Activity
What is the number of lines in the listing below that include the string "agent"? Answer with that number alone.

Records shown
--- START ---

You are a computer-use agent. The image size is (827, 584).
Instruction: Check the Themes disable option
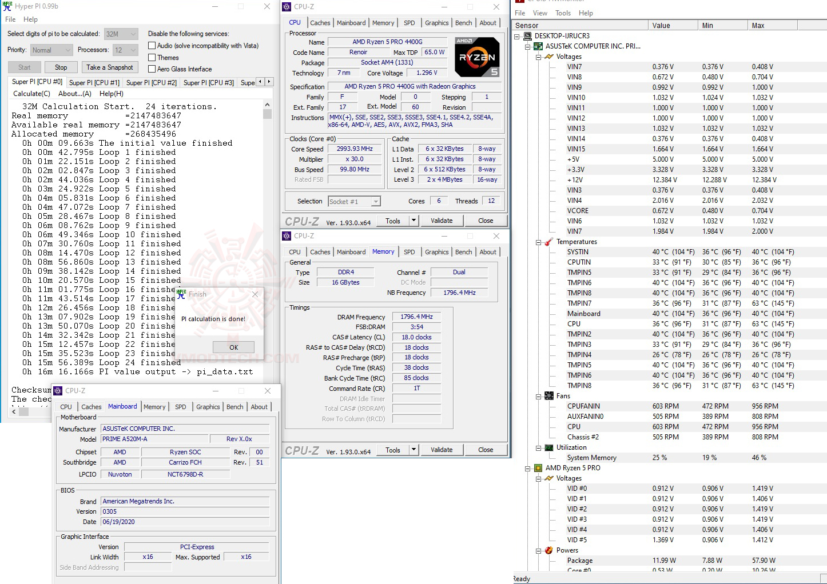[152, 57]
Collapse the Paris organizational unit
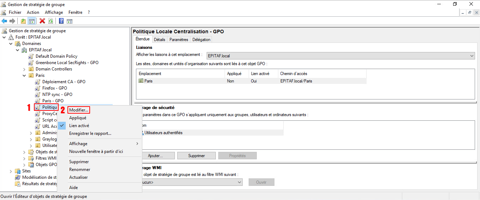Image resolution: width=480 pixels, height=200 pixels. pos(24,75)
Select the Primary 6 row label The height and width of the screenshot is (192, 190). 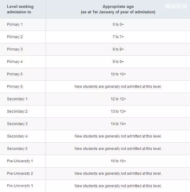[15, 87]
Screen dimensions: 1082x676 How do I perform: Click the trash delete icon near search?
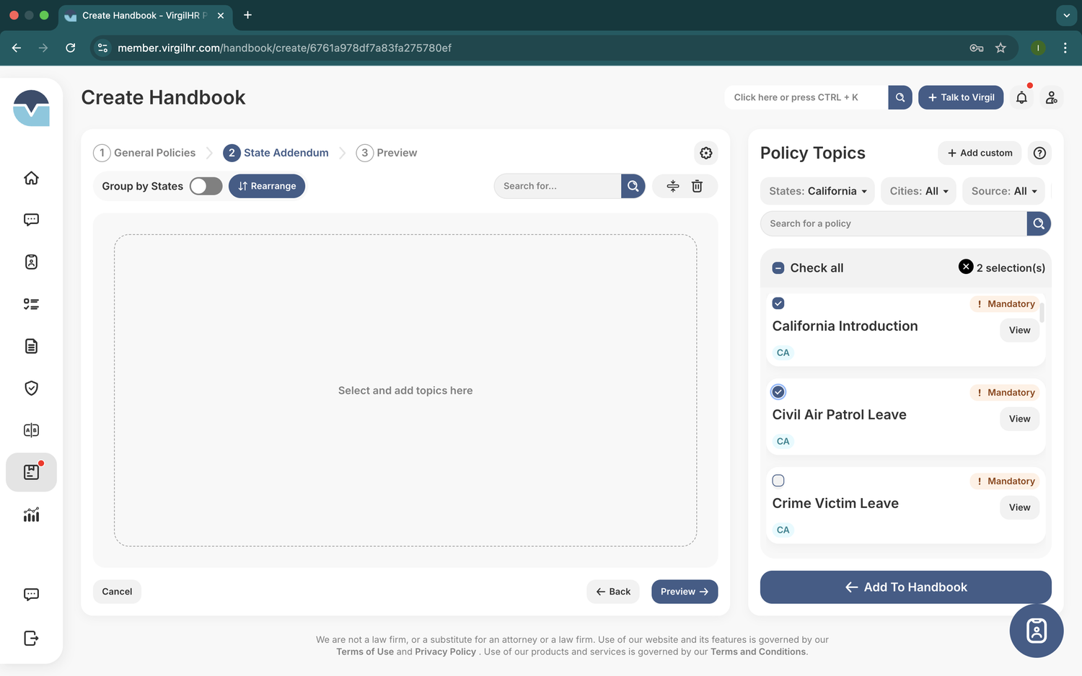(696, 186)
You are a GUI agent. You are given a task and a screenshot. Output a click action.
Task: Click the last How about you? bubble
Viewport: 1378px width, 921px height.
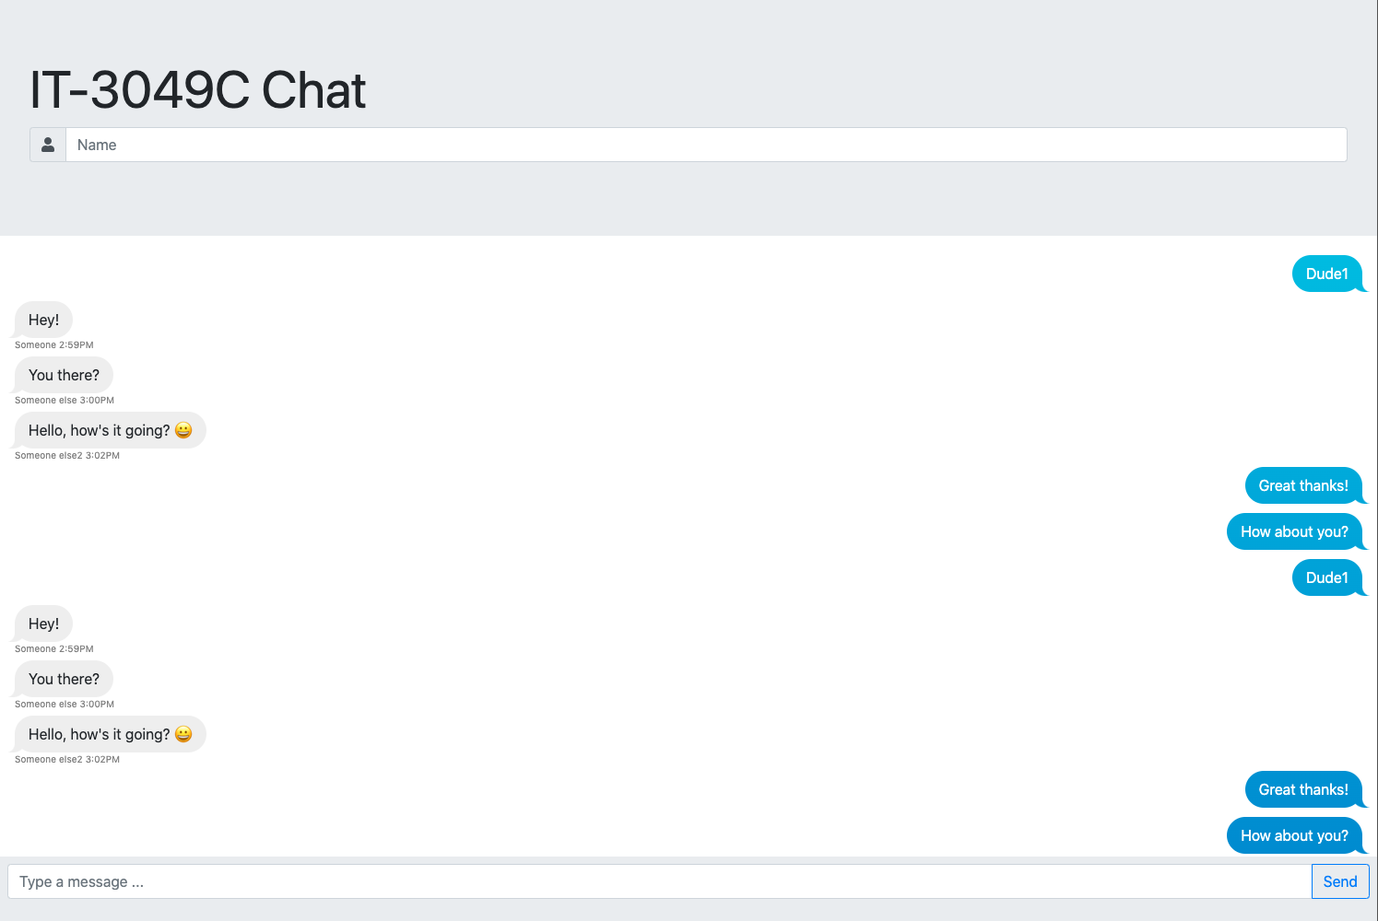coord(1294,835)
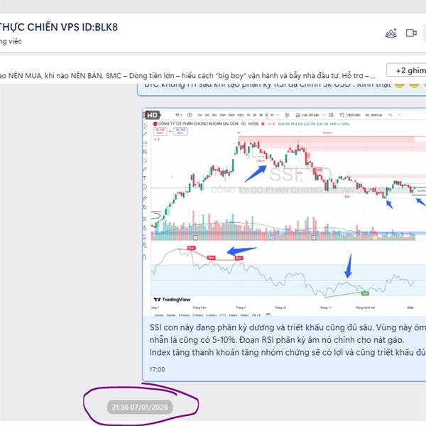The image size is (426, 426).
Task: Click the subtitle label under the group name
Action: pyautogui.click(x=11, y=41)
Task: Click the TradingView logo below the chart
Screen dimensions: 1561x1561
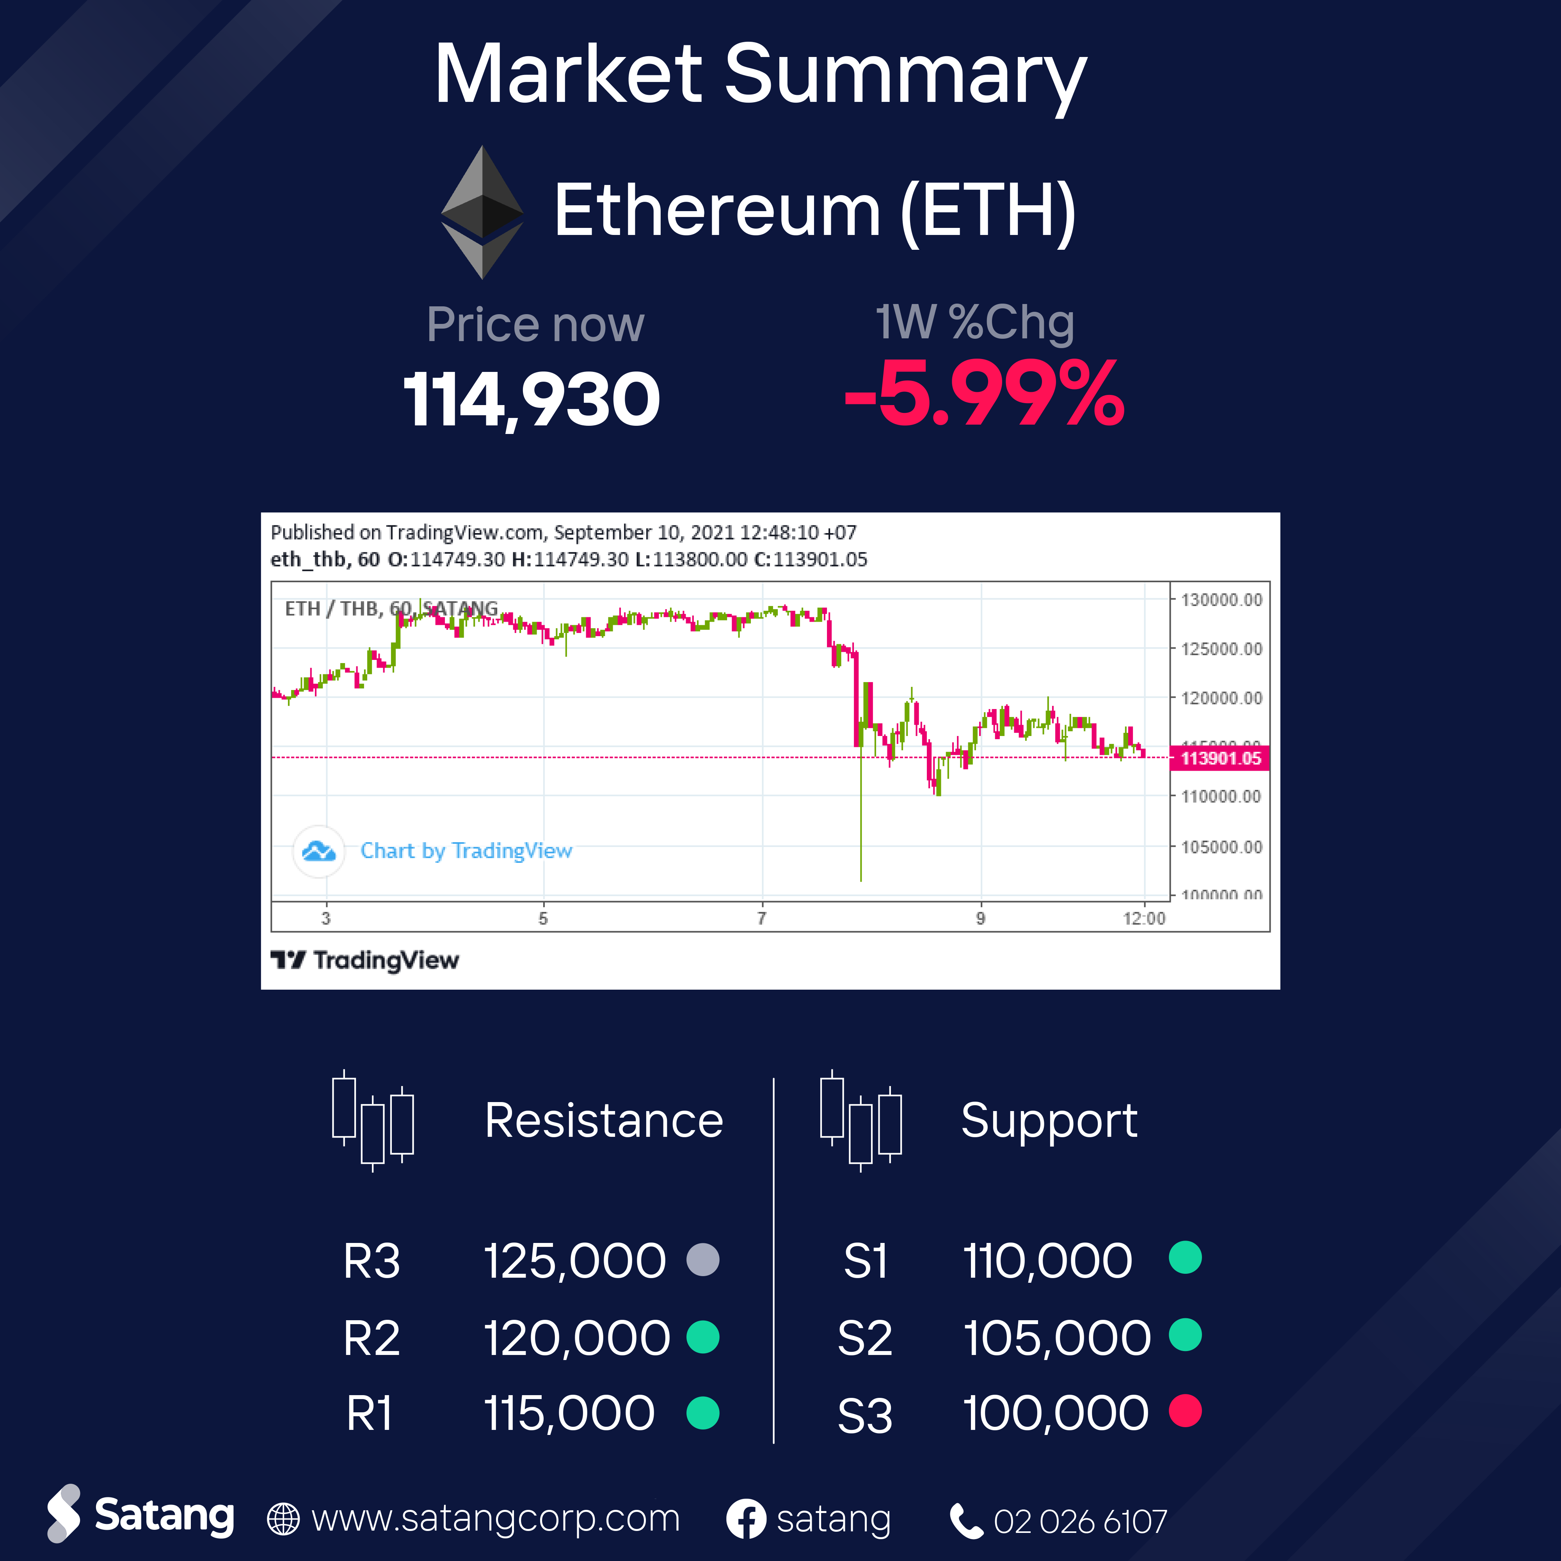Action: pos(365,960)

--- END ---

Exercise output
2